I don’t know, but isn’t it possible that these ferals shared a little of the blood that Risky carried? It would surely be some generations removed, but what a lovely thought, helping to care for them.
Daphne’s friend is Marta, whose son is Sammy. Sammy is a really friendly little fellow who we hope to get neutered very soon. Our local TNR programs suffer a terrible backlog and are now closed to further inquiries. It’s hard to scrape together the money to care for the domestic cats and now we must find a veterinarian outside of the programs, which requires full cost surgery plus the costs of vaccinations and tests. And not all veterinarians perform the surgeries on ferals. So I have one more contact to try then will actively seek donations to help offset my costs. I have already started listing some objects on craigslist. If they sell I can put some of the cash to household bills and any left over will be put toward sterilizing my little colony. Right now we’ll focus on the (currently) only intact male so all the girls don’t keep littering. Then we’ll need to capture the queens and the kittens. It will be done, somehow.

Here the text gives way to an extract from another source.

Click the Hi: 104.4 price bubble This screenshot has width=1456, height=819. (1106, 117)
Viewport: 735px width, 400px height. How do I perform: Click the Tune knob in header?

St. Francis, pray for us. Pray for all the helpless, unwanted, unloved, and broken animals. They all have their place in this life. Pray for their caretakers, whose hearts soar with the good and fracture with the bad, who dare to love the creatures fully knowing that they’ll be taken, leaving those caretakers with the gentle ache of old grief.
***************************************************************************************************************













Adrienne said,
10 September, 2008 at 9:51 pm
What a beautiful, heartwrenching couple of stories. They brought tears to my eyes. You have quite the gift for storytelling.
Paige said,
13 September, 2008 at 9:47 pm
Oh, how sad. I’m so sorry for your loss even a year later!